After the atrocities and the obscenity of what happened in Paris last week, I can’t think of anywhere else I would rather be.
Shoulder to shoulder with the Jewish community of the United Kingdom; shoulder to shoulder with fellow British citizens. Because modern Britain without a thriving Jewish community would not be Britain.
You are a crucial part of what makes Britain tick. Whether it’s leadership in business and commerce, in the arts, in theatre, in dance, in literature, or whether it’s something more humble, like members of the Jewish lads and girls brigade who give so much not only to the Jewish community, but also to others. I was at a reception last week in Parliament, and I got to hear about schemes that the brigade was doing – working together with other faiths; working with Sikh organisations, working with Muslim organisations – because that’s the essential thing that makes Jewish people so valuable to any society – their very nature is not only to feel close together, but they want to look outwards, they want to give, they want to make a difference, and that’s something that is worth holding on to.
Of course in our society, in an open society, in a free society, we’re always going to be vulnerable to the kind of attacks that occurred.
A pensioner, just going to get some bread; a rabbi’s son, a teacher, a young lad saving up to get married. These apparently are legitimate targets, for mad men, for extremists, for people of blood, and they want to see us tear each other apart. They want to see us put Jews against Muslims, they want to have the Christian community against Muslims.
But we won’t let them do that.
Today is a sad memory. Not just of what happened in France, but also this is the 70th anniversary of when the last death march from Auschwitz started. I’ve said before that I consider anti-Semitism to be a cancer. By which I mean this: that occasionally we are in remission from that cancer of anti-Semitism, but without constant vigilance, without constant health checks, it comes back.
The road to the gas chamber is taken by small, almost stuttering steps.
It’s the casual anti-Semitism that I find most offensive. I saw the various opinion polls – I know there’s some suggestion that some might not be as accurate as others – but nevertheless the number of anti-Semitic incidents are on the increase. In July and August last year there were more anti-Semitic incidents than there were in the whole of the year before. That’s shameful.
It’s also shameful that the Tricycle Theatre stopped a Jewish film festival because of anti-Israeli sentiment. As so often being anti-Israeli is just another form of anti-Semitism.

(Stored items)
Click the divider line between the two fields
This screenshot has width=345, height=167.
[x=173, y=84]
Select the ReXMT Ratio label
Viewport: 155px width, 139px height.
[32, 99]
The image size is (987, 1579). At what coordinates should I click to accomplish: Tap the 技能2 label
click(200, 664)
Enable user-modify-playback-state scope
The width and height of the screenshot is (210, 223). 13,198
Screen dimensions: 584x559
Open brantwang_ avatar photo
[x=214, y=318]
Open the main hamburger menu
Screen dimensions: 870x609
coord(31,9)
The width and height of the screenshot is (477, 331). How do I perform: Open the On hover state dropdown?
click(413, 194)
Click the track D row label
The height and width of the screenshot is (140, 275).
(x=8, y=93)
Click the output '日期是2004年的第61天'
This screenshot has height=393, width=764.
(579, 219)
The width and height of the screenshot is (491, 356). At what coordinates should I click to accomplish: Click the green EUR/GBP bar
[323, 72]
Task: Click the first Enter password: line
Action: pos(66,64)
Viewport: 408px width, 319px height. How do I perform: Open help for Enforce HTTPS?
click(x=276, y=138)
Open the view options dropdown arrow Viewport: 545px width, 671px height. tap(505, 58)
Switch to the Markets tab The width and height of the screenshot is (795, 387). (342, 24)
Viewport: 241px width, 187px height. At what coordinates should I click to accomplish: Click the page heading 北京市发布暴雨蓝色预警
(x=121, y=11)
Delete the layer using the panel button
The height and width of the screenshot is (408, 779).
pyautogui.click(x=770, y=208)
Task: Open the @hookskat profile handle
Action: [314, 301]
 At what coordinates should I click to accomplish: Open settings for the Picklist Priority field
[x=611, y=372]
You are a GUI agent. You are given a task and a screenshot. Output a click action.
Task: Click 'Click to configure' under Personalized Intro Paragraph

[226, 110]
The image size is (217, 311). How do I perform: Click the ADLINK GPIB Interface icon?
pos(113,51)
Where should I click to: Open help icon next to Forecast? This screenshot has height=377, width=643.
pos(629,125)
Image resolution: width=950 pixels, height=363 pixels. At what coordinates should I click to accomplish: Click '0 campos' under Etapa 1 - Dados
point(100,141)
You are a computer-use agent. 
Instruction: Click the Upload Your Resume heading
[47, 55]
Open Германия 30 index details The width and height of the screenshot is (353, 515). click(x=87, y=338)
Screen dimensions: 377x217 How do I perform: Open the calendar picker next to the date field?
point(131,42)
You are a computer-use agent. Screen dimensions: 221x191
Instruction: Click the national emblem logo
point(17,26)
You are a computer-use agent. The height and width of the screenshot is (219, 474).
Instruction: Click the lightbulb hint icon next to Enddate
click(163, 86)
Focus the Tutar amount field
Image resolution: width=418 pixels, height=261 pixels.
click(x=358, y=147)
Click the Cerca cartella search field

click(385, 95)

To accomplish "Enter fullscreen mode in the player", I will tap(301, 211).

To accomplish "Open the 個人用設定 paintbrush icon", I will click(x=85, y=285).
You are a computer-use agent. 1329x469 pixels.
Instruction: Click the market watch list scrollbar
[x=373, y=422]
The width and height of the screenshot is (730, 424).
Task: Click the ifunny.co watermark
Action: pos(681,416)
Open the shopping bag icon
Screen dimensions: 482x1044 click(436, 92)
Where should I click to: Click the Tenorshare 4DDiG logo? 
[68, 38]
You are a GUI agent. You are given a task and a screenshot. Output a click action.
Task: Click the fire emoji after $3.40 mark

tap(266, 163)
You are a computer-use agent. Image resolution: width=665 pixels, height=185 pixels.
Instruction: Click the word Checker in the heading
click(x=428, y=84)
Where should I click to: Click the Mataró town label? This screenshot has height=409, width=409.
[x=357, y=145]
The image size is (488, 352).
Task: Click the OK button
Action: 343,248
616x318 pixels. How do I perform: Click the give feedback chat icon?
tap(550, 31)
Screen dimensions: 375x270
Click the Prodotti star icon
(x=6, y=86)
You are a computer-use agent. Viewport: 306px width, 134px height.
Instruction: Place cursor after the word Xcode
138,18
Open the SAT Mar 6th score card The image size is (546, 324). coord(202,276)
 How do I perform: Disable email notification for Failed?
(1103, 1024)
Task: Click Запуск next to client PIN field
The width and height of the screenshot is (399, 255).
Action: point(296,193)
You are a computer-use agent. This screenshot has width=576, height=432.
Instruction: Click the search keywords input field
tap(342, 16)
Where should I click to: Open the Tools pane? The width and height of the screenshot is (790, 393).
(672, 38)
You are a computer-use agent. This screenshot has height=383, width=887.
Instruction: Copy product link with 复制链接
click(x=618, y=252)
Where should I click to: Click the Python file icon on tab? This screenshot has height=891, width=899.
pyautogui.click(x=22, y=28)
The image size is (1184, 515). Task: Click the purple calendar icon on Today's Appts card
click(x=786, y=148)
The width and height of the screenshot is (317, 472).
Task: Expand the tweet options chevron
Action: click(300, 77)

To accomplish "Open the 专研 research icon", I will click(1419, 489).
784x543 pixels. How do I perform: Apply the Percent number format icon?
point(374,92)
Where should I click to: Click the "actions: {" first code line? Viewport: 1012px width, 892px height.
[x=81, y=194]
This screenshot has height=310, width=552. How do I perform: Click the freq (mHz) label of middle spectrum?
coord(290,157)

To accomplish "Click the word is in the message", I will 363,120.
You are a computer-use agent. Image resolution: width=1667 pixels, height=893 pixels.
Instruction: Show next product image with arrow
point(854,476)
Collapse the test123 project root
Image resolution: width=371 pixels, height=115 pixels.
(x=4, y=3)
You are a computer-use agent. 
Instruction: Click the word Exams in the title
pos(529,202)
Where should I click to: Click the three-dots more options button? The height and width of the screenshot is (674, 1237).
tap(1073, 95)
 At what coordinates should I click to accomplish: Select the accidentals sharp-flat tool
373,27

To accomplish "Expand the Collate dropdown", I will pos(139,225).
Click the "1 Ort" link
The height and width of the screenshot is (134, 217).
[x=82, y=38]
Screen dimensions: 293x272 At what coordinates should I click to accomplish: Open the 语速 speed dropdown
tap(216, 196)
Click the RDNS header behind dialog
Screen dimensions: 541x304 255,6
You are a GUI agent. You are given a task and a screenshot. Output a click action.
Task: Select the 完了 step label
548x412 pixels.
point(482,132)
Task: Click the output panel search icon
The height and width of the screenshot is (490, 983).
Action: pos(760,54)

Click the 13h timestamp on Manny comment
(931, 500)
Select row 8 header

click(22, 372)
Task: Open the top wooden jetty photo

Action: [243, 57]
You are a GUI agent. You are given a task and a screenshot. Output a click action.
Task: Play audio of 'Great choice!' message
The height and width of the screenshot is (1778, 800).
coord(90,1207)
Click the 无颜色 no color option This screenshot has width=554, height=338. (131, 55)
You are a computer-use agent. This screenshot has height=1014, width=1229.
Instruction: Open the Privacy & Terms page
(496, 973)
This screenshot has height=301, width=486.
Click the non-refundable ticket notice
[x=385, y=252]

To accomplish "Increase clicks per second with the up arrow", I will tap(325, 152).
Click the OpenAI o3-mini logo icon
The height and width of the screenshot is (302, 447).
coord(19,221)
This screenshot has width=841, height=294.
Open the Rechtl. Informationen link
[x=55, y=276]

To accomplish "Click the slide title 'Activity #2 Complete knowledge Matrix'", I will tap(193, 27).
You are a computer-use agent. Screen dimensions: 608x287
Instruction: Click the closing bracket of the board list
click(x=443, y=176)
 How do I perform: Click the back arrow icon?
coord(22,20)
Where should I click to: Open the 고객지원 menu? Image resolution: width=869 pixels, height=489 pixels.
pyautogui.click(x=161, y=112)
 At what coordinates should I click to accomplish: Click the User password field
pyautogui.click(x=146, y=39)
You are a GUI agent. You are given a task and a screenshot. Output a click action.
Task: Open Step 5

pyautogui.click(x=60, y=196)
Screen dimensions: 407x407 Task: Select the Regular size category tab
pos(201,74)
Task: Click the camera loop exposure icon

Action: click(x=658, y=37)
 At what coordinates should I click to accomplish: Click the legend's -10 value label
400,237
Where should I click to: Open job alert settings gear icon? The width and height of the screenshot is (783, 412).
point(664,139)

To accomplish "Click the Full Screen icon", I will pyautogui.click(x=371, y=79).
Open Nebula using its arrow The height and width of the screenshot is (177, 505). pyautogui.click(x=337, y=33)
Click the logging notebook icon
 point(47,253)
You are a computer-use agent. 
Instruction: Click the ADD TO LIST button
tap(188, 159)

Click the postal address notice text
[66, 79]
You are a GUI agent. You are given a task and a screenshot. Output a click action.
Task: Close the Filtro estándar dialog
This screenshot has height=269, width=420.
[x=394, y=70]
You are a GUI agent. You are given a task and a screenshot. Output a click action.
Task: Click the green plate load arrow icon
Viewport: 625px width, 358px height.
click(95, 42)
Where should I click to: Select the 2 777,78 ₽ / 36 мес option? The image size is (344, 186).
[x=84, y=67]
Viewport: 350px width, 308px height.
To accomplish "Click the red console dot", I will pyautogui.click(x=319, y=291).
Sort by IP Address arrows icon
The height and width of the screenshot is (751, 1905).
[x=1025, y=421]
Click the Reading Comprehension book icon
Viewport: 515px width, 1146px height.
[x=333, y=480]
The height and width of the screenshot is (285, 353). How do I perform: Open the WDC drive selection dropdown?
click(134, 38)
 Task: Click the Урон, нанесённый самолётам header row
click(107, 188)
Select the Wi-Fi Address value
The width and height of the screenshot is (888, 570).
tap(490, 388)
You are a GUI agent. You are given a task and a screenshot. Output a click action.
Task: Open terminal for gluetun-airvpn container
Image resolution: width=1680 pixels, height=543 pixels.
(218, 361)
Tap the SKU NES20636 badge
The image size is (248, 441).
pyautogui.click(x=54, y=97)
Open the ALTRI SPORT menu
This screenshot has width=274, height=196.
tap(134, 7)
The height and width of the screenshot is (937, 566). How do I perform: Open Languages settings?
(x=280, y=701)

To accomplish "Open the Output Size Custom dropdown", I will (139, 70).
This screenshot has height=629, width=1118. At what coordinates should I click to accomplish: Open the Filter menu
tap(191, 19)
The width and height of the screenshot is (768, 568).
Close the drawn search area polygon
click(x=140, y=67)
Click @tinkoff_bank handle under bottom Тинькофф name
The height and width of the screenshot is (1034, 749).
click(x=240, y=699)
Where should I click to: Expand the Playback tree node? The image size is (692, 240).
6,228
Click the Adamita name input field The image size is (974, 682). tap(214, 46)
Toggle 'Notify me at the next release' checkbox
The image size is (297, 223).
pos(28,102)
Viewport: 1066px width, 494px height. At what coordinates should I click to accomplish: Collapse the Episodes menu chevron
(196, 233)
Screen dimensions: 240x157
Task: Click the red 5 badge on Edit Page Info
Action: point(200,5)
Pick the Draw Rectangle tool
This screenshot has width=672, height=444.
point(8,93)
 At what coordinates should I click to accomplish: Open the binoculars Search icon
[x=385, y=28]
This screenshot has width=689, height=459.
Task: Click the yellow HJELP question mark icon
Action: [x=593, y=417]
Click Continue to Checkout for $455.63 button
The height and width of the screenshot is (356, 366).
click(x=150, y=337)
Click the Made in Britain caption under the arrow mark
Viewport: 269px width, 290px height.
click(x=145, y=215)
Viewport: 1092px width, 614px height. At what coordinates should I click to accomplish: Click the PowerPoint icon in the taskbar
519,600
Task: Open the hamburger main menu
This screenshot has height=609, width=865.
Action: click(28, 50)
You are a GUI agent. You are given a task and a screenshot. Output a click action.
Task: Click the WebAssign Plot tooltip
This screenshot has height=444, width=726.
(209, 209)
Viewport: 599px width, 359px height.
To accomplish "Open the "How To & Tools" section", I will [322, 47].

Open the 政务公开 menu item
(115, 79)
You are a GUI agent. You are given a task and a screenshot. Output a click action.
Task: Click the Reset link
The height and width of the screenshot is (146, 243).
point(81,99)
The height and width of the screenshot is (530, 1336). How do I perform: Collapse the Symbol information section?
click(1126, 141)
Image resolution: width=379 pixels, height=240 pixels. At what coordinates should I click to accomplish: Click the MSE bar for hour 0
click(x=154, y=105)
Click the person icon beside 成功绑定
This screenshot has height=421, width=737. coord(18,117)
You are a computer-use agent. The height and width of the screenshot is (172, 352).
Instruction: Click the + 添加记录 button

- [What you will do]
1) Which anniversary does the speech on anti-Semitism say falls on that day?
2) Resume the speech on anti-Semitism after its last sentence.
You won't need the records.

- [Results]
1) The 70th anniversary of the start of the last death march from Auschwitz.

2)
It was outrageous, and I know Sainsburys don’t like me saying this – but I’ll say it anyway - it was outrageous at Holborn that a manager should take kosher food off the shelves because of protesters outside.
And to make it worse they later apologised for the inconvenience. Well anti-Semitism is more than an inconvenience, it’s a direct threat to everyone who lives in this country.
And perhaps the most pernicious of all the small stuttering steps, was a BBC reporter on the Champs-Elysees last week asking a very nice Jewish lady about Israeli foreign policy, as if every Jew was responsible for what the Israeli government does. I thought it was utterly evil.
Those of us engaging in public life, I think we have an obligation to lead from the front. Leicester City Council didn’t. They chose to behave like a bunch of student politicians by banning Israeli goods. Tower Hamlets decided to have its own foreign policy and fly a Palestinian flag.
If you’re in a position of power, you have an obligation to bring things together, to make a difference, and we are utterly determined to make a difference, because as I said, a Jewish community that is not fully a part of the United Kingdom makes the United Kingdom less.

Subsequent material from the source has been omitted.